El reencuentro en Ezeiza
El viernes 26 de junio, exactamente un mes después del secuestro, Lucas Aguilera y Paula Giménez llegaron al Aeropuerto Internacional de Ezeiza. El reencuentro estuvo marcado por la emoción de familiares, compañeros y organizaciones que siguieron de cerca la campaña por su libertad.
Paula Giménez expresó: “Han sido días muy difíciles. Nunca pensamos que por intentar llevar ayuda humanitaria a Palestina, fuéramos a pasar un mes en un pozo negro en el este de Libia. Fueron días muy complicados y mientras estábamos allá lo que nos dio fuerzas para soportar lo que nos tocó vivir fue pensar en la resistencia de los pueblos del mundo y pensar que ellos quieren desmoralizarnos y deshumanizarnos y lo único que consiguen sembrar en nosotros es más humanidad”. Recordó la importancia de seguir luchando por el pueblo palestino: “No son Pili y Lucas, es la resistencia del pueblo palestino”.
Por su parte, Lucas Aguilera señaló: “Creo que durante el secuestro pasé los peores días de mi vida, pero esto – lo charlábamos con los diez compañeros- imagínense que el pueblo palestino lo sufre hace ochenta años, todos los días de su vida. En estos momentos uno abraza al extraño. Nosotros nos abrazamos tanto entre nosotros que nos convertimos en un grupo. Y eso ocurrió también en Argentina. La izquierda se abrazó con el peronismo. Eso fue hermoso y esa es la potencia que tenemos hoy, para sacar al presidente sionista que tenemos”.
La lucha continúa en las calles
El regreso a casa no significó el fin de la lucha política y humanitaria. El 27 de junio, Aguilera y Giménez participaron en una marcha por Palestina en la Ciudad de Buenos Aires, en un contexto de continuos ataques sobre Gaza, Líbano y Cisjordania. La movilización reafirmó el reclamo por el fin del genocidio y el acompañamiento al pueblo palestino.

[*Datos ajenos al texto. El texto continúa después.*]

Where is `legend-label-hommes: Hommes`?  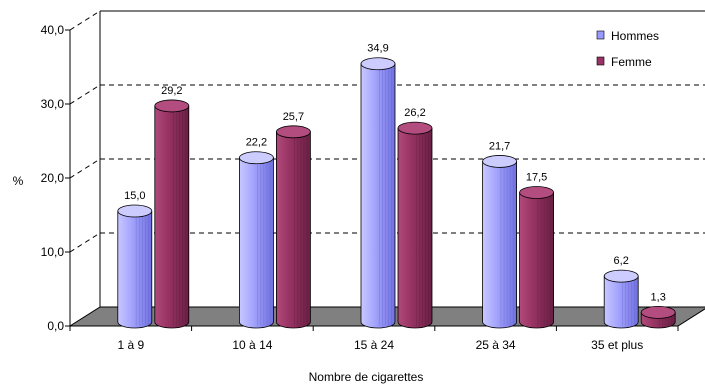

Durante la jornada, Lucas Aguilera afirmó: “Al sionismo le decimos que vamos a seguir luchando. No le tenemos miedo a que nos sigan reprimiendo y que nos metan presos de nuevo en la calle. Ayer nos metieron presos y hoy estamos en el obelisco luchando en el Obelisco, en Buenos Aires. Fuera sionismo de esas tierras que han ocupado, fuera Israel de Palestina”.
Paula Giménez agregó: «A quienes luchamos por la justicia social y por la dignidad de los pueblos del mundo quieren silenciarnos y sin embargo cada vez nos hacen más humanos y más conscientes de que el amor salva a los pueblos y de que la lucha es el camino de la liberación de los pueblos. Luchar siempre sirve. Luchar es el camino. Es la forma de vida que tenemos que seguir sosteniendo contra el imperialismo, el sionismo y el saqueo salvaje que intentan imponernos».

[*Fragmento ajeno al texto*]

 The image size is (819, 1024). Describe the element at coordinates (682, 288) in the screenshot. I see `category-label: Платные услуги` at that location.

El regreso de Lucas Aguilera y Paula Giménez no solo marca el fin de una privación arbitraria de la libertad, sino que también demuestra la potencia de una red de solidaridad internacional capaz de sostener una demanda colectiva y afirmar que acompañar una misión humanitaria nunca puede ser un delito. La historia continúa escribiéndose junto a las consignas que atravesaron estos treinta días: “la solidaridad internacional no es delito” y “Viva Palestina libre”.